The story of the bridge begins on May 26th. MG Edwin Sumner, commanding II Corps of the Army of the Potomac, summoned COL Edward Cross to his headquarters. Sumner needed a bridge and realizing the lack of available engineer assets, the Engineer Brigade and Engineer Battalion being tasked out on other crossings, assigned the 5th New Hampshire Infantry to “pioneer duty” for the purpose of constructing a crossing in his front. The selection of the 5th was probably not random. The regiment had demonstrated ample ability with the axe during the siege of Yorktown. Under the supervision of BG Woodbury, of the Engineer Brigade, they built a tower “which was forty feet square at the base, and one hundred feet high, with a floor every ten feet, all constructed of logs, notched and interlocked, so as to give immense strength.” On Wednesday, May 28th the order to begin construction of the bridge was issued and Cross was taken to the proposed sight by a staff officer.

The location was the site of a failed attempt by the 1st Minnesota to bridge the river. The Minnesotans had created an abutment on the northern shore by cutting away the ten foot high bank but had given up the enterprise when the swampy ground proved incapable of supporting even the slightest weight. Cross would not be deterred and put his men to work. The crossing would actually consist of three bridges interconnected by corduroy road. The main channel of the stream (50′ wide) was bridged by felling two large trees across the width and then limbing them. The butts were secured to the stumps by vines and then these stringers were decked with alternating layers of logs, also laced into place with vines, to form a roadway. The material was cut from the nearby forest and floated or carried to the site by details. The men working in the water were often waist to armpit deep in the murky brown stream.

On the second day of construction details from the 64th New York and the Irish Brigade were sent to expedite the work. When asked what else could be done to further the work Cross responded that a barrel of whiskey would go a long way toward fortifying the men in the water. A barrel of whiskey was delivered and the head smashed in with an axe. Cross appointed himself guardian and distributor of the much sought after beverage. His troops, wise to the Colonel, developed their own methods of securing a ration. Intended for the men in the water the log carriers figured they deserved a share as well and soon realized if they arrived soaking wet at the barrel they would be issued a tin cup full. One private on the log crew reported that it was not long before they were jumping into “the deepest place we could find” and then walking wet “with great nonchalance” to the barrel to take their drink.

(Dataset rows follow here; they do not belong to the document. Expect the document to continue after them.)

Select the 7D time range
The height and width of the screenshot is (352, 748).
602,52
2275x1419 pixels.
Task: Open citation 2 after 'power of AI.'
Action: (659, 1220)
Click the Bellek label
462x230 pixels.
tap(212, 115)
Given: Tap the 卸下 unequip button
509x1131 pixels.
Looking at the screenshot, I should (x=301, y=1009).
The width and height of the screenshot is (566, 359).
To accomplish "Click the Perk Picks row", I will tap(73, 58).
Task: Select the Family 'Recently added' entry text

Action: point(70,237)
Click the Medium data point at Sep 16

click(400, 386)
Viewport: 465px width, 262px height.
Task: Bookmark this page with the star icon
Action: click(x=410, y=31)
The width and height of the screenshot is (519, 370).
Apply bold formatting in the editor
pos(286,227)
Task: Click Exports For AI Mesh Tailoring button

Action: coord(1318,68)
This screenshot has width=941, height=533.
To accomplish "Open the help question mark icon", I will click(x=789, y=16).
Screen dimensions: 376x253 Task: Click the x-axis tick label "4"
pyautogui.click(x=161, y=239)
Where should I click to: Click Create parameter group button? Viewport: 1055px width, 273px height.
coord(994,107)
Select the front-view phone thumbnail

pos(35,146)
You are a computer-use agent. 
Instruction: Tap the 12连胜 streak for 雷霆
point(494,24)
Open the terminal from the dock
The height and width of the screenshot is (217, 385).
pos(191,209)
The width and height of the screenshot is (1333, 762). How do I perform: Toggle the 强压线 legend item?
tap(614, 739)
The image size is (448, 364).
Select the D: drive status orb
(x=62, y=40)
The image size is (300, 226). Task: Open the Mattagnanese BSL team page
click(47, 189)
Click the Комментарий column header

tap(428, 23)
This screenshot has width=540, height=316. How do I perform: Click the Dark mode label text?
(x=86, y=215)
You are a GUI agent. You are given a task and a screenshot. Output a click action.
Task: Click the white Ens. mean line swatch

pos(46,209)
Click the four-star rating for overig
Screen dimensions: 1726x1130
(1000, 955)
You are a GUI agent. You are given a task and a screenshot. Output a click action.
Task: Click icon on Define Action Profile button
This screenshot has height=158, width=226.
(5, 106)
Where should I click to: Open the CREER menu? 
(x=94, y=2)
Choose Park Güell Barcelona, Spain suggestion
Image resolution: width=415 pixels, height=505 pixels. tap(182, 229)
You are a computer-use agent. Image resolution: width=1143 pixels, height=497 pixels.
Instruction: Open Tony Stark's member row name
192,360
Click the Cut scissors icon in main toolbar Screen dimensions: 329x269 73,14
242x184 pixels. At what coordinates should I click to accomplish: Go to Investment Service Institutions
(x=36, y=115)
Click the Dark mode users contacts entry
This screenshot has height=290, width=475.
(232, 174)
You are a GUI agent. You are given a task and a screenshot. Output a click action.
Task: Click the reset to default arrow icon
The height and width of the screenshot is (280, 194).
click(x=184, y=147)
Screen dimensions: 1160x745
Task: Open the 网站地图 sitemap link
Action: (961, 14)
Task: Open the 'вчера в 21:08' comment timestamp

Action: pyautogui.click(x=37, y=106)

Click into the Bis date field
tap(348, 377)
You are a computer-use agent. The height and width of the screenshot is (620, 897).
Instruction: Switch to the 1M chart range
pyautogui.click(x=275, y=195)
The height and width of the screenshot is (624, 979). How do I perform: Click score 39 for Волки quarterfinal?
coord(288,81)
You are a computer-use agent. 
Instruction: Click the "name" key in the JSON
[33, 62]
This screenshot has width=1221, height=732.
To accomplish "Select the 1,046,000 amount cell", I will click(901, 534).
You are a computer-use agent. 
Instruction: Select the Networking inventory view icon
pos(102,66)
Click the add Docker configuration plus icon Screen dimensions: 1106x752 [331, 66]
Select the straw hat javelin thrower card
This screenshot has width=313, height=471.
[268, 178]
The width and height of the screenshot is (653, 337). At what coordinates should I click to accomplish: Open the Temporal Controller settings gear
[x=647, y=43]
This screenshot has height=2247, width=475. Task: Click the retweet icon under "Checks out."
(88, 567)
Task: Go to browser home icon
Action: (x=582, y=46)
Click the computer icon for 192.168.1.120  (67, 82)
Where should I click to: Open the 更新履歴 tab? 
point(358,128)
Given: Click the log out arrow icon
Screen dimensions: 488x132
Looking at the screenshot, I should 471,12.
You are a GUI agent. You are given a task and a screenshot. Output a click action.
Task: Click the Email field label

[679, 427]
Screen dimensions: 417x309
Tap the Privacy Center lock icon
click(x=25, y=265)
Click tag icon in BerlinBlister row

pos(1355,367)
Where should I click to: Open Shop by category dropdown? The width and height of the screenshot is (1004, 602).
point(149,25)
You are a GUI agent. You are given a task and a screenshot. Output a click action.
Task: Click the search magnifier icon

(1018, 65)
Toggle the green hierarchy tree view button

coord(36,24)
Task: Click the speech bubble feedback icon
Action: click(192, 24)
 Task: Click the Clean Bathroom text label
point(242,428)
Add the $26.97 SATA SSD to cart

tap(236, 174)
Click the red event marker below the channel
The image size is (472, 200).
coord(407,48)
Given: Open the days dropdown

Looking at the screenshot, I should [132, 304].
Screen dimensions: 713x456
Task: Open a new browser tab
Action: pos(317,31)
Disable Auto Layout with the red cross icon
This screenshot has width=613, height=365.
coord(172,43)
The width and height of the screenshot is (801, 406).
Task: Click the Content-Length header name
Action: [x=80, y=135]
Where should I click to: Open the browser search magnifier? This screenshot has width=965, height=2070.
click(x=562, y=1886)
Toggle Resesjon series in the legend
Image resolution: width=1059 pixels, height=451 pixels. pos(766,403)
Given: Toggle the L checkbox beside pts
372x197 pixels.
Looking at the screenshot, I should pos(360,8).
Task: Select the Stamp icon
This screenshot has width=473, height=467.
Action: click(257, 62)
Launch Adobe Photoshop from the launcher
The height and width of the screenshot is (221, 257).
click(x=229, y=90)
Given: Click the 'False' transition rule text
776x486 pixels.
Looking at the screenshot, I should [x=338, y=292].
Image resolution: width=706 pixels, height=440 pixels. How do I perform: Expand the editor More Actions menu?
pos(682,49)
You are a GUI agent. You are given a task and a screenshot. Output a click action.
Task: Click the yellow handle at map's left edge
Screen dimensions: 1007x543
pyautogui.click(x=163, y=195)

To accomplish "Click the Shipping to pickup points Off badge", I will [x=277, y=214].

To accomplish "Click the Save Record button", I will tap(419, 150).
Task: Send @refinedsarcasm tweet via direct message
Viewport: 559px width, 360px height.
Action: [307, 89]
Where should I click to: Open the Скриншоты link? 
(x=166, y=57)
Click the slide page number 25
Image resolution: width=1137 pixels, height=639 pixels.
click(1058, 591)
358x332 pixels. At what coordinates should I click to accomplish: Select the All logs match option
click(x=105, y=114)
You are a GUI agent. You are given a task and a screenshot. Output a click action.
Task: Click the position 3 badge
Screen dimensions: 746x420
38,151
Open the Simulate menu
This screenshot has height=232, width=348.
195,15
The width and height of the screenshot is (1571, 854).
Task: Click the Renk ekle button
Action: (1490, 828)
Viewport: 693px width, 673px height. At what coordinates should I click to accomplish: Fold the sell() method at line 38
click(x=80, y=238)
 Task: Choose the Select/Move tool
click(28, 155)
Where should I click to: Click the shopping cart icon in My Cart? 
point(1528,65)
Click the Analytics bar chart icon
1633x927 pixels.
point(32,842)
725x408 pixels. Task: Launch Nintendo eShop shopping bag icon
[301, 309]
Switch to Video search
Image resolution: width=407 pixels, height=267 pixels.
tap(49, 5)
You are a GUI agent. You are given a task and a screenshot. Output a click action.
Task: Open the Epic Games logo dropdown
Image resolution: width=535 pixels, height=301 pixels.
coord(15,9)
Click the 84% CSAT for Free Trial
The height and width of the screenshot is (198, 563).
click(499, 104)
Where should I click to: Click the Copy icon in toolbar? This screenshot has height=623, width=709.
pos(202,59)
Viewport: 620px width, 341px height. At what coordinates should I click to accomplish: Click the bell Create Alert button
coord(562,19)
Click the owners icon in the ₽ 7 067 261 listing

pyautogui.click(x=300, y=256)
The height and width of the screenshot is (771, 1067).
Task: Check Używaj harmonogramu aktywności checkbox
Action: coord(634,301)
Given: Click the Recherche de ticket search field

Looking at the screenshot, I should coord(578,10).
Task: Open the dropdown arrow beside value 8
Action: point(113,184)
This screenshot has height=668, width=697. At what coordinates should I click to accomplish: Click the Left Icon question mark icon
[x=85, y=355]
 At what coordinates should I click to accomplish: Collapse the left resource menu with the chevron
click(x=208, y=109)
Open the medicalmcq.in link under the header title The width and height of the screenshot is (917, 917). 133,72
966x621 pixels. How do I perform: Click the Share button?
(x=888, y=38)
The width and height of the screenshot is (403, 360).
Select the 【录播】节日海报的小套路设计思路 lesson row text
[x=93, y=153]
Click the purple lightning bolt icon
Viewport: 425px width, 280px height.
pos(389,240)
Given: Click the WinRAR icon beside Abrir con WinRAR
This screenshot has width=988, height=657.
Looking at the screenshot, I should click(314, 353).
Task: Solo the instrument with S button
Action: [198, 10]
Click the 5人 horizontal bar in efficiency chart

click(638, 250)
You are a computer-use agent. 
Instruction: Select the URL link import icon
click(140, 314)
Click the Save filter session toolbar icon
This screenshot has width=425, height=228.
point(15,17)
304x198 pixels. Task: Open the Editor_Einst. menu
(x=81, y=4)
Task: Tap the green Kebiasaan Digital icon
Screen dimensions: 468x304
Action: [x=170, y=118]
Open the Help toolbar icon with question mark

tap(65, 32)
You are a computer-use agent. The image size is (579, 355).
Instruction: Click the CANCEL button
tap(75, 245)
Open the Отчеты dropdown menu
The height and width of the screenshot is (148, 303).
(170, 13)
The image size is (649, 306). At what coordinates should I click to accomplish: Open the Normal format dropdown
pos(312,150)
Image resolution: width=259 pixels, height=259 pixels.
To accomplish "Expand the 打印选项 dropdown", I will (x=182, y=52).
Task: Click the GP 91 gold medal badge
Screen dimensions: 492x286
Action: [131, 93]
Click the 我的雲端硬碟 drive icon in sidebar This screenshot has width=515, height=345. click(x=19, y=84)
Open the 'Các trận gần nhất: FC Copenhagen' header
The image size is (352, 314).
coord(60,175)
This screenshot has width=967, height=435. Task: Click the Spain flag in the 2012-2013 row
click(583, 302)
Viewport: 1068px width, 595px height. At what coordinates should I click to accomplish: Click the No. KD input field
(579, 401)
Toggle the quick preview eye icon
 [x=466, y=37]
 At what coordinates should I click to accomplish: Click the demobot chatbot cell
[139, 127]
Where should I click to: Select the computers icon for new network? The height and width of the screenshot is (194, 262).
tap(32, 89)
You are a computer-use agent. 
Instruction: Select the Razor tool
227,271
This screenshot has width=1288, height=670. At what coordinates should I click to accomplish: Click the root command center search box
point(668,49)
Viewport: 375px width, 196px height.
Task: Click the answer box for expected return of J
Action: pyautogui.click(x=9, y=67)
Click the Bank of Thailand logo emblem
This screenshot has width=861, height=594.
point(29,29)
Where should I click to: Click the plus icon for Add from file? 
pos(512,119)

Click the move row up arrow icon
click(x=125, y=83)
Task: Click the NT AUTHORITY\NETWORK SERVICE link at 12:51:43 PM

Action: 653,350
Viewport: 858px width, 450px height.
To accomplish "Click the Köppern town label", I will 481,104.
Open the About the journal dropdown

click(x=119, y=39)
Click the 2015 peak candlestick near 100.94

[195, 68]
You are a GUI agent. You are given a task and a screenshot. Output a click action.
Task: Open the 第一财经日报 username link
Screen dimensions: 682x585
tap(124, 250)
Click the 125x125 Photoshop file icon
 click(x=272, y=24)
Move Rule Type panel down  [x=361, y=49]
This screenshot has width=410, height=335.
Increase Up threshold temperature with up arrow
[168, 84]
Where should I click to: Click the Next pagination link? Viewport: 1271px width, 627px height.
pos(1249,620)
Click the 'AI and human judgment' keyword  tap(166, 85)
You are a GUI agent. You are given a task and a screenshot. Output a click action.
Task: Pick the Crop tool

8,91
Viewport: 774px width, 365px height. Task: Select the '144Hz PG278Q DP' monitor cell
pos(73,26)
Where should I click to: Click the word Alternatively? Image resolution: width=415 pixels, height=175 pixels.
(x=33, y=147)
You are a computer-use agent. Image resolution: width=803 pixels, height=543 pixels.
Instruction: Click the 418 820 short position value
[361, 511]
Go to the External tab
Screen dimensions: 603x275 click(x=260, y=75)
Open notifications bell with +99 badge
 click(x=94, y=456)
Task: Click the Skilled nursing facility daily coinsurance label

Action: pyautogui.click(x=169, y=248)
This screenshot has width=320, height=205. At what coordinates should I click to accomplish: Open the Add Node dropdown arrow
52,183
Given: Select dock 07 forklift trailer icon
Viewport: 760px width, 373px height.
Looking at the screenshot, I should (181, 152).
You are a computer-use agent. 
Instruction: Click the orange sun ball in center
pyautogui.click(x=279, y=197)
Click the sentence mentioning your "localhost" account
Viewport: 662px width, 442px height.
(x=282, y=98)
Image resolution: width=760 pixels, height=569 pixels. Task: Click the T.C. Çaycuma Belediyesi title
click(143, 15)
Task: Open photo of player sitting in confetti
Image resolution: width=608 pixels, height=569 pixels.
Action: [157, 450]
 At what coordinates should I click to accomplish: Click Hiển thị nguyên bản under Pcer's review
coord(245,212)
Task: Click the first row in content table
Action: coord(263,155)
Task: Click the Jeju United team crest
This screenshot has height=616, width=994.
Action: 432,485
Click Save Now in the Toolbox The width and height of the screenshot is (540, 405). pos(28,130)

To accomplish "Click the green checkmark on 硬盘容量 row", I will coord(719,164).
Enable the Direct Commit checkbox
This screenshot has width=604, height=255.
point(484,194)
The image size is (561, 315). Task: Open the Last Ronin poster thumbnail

The other sections of the bridge were built by constructing cribs of “heavy timber – log house fashion – ten or twelve feet high, every 20 to 25 feet. These were sunk into the water, in some places two cribs were required, to act as piers for heavy stringers. The fifteen foot roadway was formed by placing other logs “closely, side by side ” to act as flooring. When the final layer of decking was laid “logs were put at the edges” to prevent the wheels of passing wagons and artillery from accidentally rolling off. The approaches and connecting roads were corduroyed and the 1200 foot long structure finished in two days. The bridge contained “two hundred thousand cubic feet of logs” and was built by about 1000 men without the aid of mechanical devises of any kind. The structure survived the torrents of rain that washed out several other bridges and allowed II Corps to go to the aid of Keyes and Heintzelman on the far shore.